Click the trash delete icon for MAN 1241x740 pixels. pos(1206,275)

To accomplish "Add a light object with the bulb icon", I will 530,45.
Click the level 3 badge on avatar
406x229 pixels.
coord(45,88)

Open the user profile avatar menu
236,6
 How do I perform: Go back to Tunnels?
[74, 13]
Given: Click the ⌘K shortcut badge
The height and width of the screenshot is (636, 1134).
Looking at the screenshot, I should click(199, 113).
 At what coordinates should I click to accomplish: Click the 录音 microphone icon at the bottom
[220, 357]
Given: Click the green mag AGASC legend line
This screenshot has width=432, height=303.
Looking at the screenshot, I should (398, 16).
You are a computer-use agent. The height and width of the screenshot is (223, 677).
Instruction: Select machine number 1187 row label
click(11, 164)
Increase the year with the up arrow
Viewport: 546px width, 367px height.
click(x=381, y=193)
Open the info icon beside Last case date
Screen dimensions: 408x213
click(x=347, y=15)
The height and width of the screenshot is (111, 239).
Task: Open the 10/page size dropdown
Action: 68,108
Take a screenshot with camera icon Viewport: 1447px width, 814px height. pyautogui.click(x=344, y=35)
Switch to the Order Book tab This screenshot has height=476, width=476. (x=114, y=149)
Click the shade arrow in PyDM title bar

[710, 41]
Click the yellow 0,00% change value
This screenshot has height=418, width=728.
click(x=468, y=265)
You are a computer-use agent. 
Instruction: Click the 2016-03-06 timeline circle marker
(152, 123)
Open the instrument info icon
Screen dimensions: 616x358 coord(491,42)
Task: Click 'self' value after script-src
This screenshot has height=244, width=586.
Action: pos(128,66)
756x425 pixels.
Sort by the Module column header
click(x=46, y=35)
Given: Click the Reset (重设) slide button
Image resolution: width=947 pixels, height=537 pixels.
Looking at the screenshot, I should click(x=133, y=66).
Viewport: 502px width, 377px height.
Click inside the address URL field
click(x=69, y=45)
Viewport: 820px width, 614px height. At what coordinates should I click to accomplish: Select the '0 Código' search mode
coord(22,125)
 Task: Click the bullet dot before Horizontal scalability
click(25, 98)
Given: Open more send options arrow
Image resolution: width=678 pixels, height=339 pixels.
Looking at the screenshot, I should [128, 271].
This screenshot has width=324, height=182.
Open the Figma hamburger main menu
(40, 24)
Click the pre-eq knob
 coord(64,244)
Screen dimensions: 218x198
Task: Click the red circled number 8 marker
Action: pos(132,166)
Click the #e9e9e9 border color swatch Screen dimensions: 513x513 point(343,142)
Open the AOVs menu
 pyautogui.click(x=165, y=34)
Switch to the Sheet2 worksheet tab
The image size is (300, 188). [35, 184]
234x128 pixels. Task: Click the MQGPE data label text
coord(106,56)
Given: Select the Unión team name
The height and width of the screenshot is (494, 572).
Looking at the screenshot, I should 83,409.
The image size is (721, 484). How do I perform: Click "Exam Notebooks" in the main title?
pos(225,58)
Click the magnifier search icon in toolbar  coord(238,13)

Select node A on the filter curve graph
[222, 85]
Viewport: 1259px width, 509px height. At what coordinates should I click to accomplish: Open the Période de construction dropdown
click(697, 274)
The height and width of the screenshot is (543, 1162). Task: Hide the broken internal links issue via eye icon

§ THE PROBLEM:
Wherever a line in the entries holds "Given", copy that line.

§ SOLVED EXERCISE:
Given: Click the ⌘K shortcut badge
Given: Click the green mag AGASC legend line
Given: Click the Reset (重设) slide button
Given: Open more send options arrow
Given: Select the Unión team name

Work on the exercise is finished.